Stephen Byfield, managing director of communications consultancy PPS Group, sends festive greetings to the communities secretary – but wishes he was acting quicker on planning reform
I have had this great idea for a DCLG Christmas card. It features Eric Pickles dressed as Santa Claus, cooking chestnuts on an open brazier, fuelled by the much vaunted thousand pages of now redundant national planning policies.
I get the feeling he would quite like the image, showing him as a tireless crusader against red tape, hacking and slashing his way towards a more responsive planning system. But as we come to the end of 2011, I wonder how this record actually stands up.

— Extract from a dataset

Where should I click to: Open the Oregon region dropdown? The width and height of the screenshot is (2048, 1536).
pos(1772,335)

Everything does seem to be taking an age to come into effect. By the time you read this, the Localism Bill should have passed into law. But it took a year to wade its way through the Parliamentary process and of course a raft of secondary legislation containing much needed detail is still to be passed before a great deal will change on the ground.

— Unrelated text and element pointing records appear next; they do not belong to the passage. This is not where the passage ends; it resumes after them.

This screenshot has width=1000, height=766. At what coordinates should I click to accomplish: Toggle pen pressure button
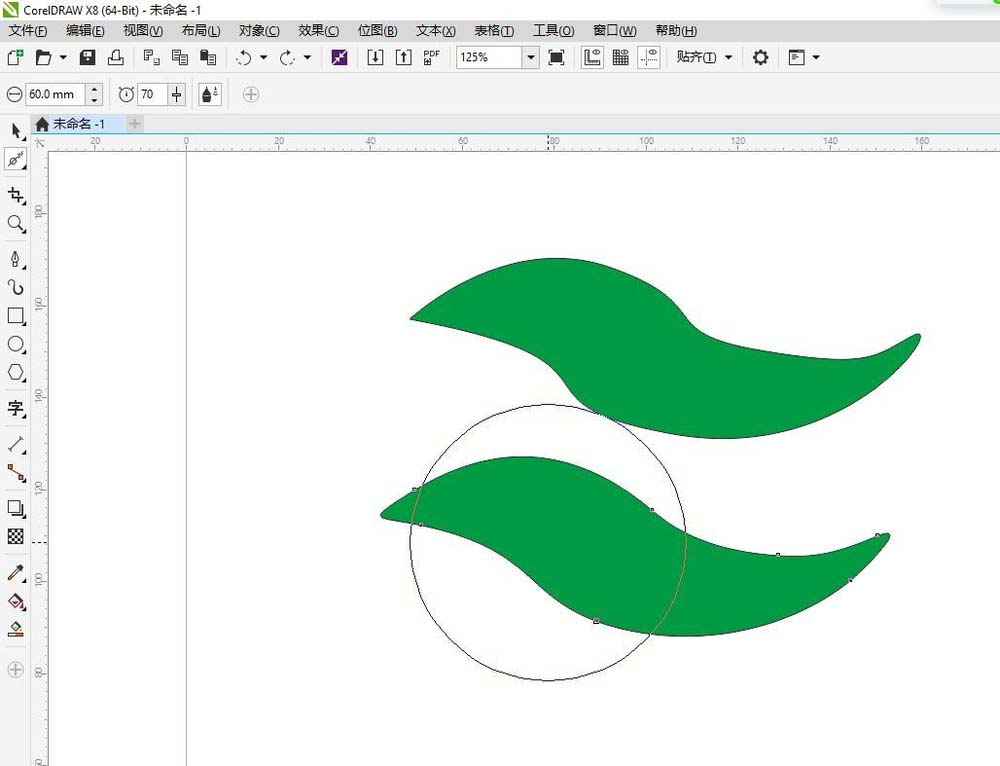pos(210,94)
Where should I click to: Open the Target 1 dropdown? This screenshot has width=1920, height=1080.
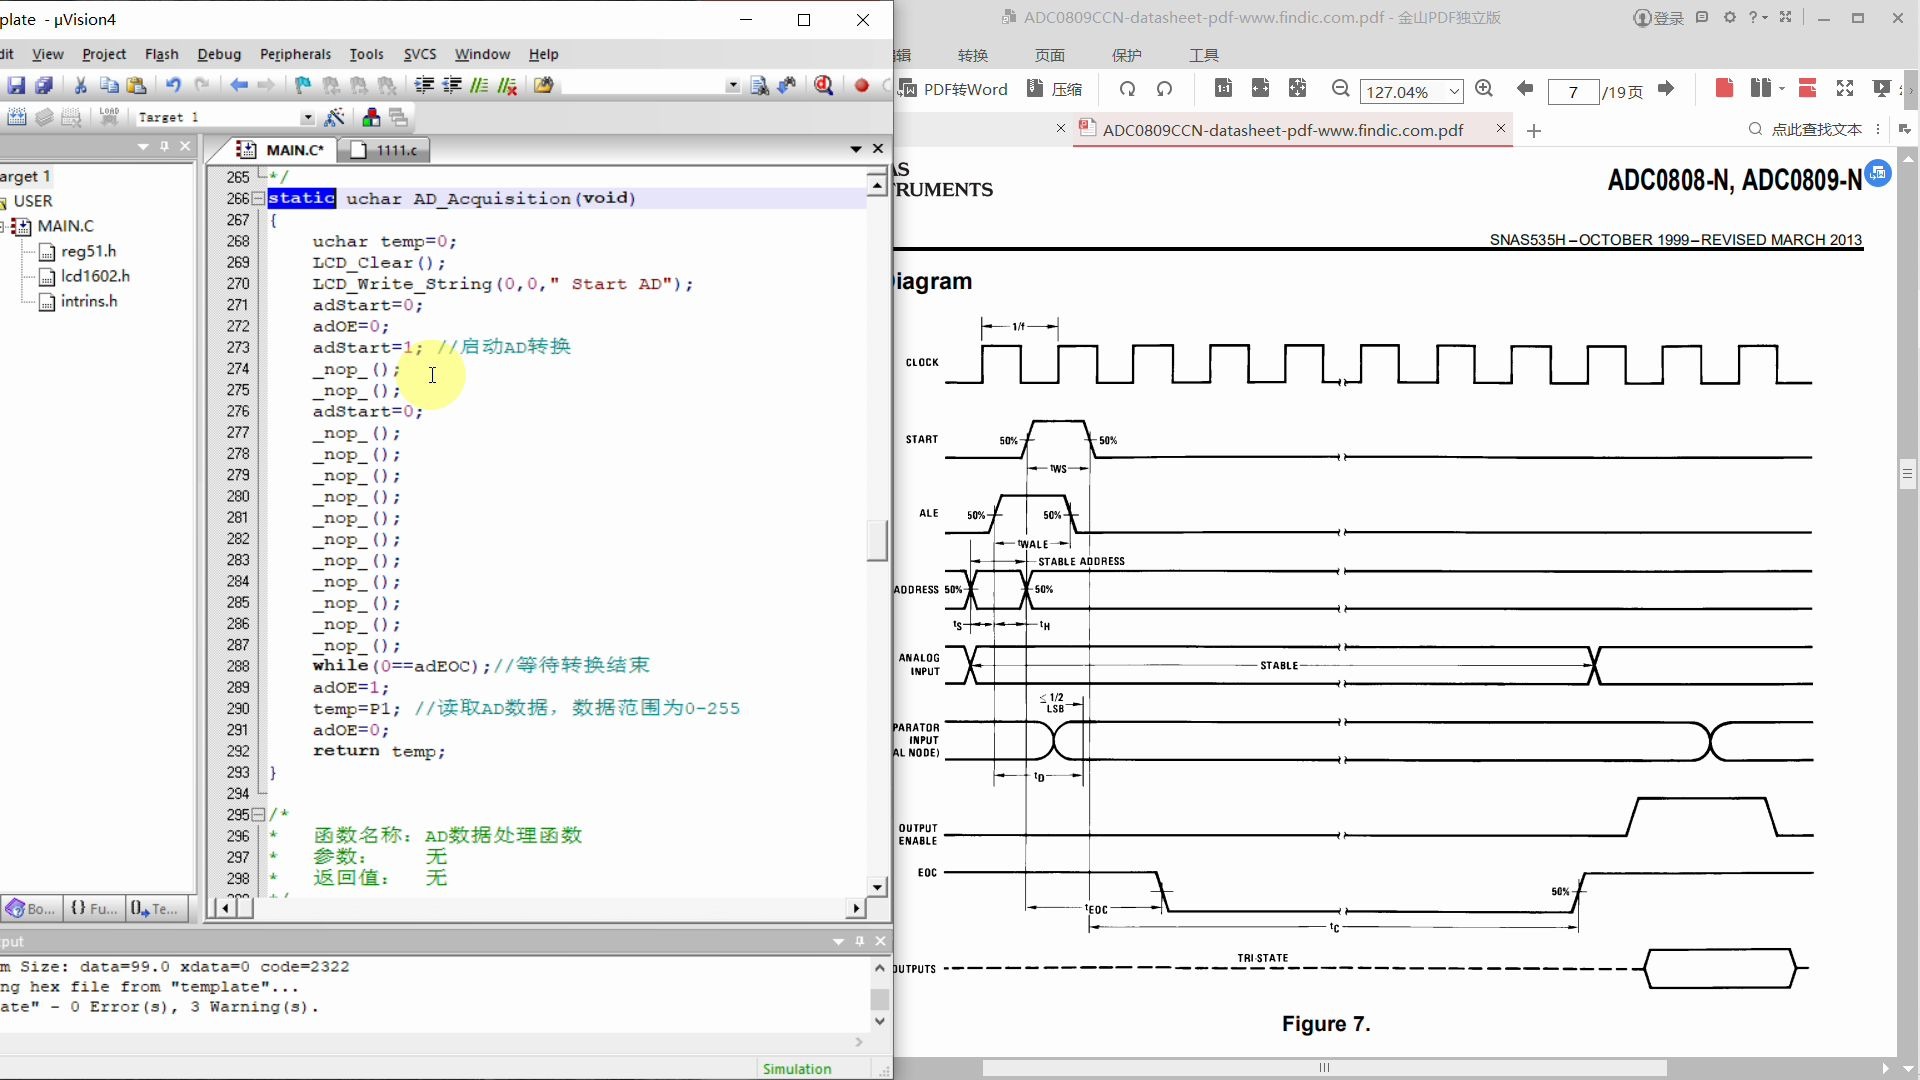307,118
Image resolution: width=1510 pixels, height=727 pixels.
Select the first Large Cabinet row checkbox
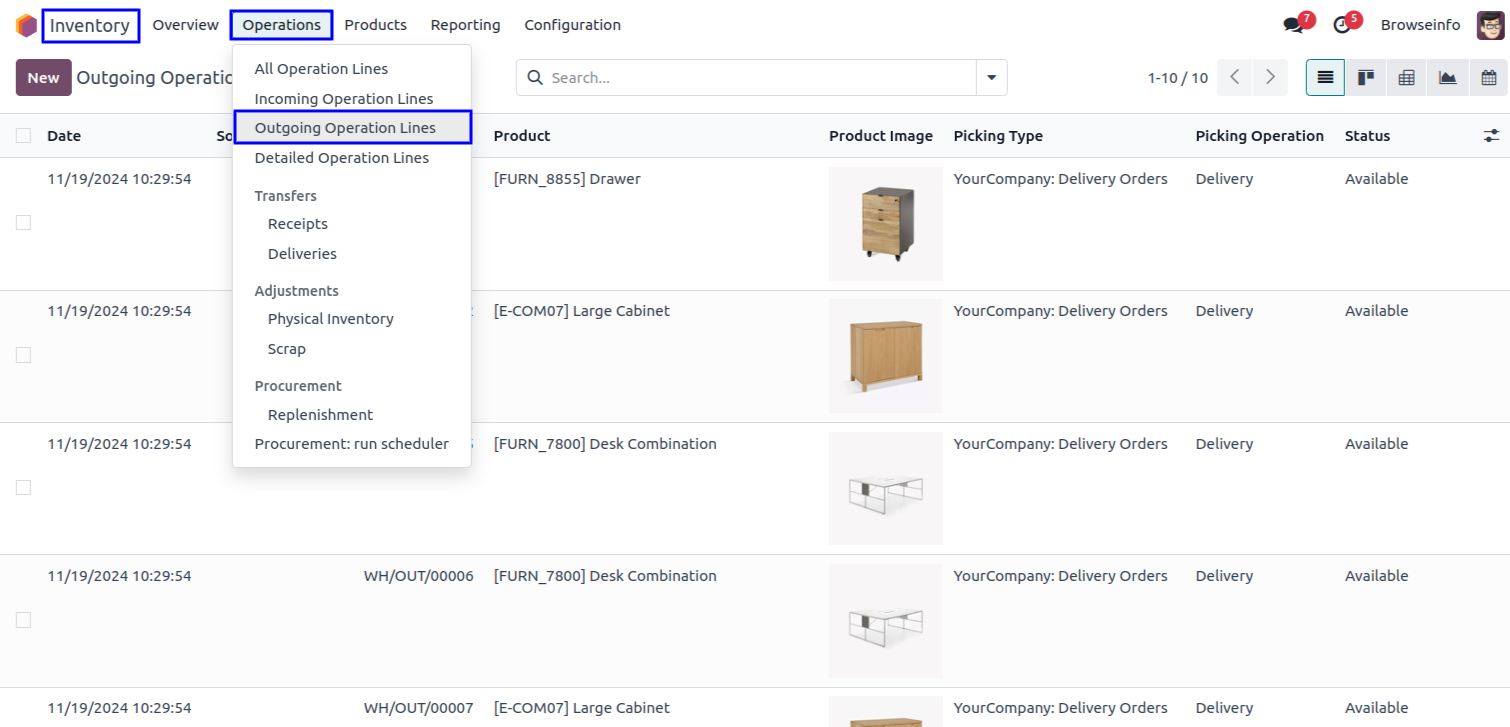coord(24,355)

No one can claim that Mr Pickles can’t act quickly when he wants to. He was extremely speedy to abolish the Regional Spatial Strategies back in 2010. Too speedy, many thought. By removing this central plank of central planning, he removed the ability of many housebuilders to bring forward schemes they had been promoting for years.
But while it was possible to dismantle parts of the old system with speed, replacing it seems to be a far slower process. The draft proposals in the National Planning Policy Framework (NPPF) took the Government well over a year to publish and with the consultation now ended, we hear noises that local authorities will be given 18 months or more to put their planning houses in order before those without a valid plan will have to determine applications on the basis of the light touch policies in the NPPF.
This is a significant stick for housebuilders to wave in front of local authorities but it looks unlikely we will be able to wield it until the middle of 2013. That will mean that over three years will have elapsed between the election and implementation of the new planning system. That might be quick in Government circles but against the background of slow recovery from recession, the EU debt crisis and a haltering housing market, it seems pretty lackadaisical for a Government committed to encouraging growth.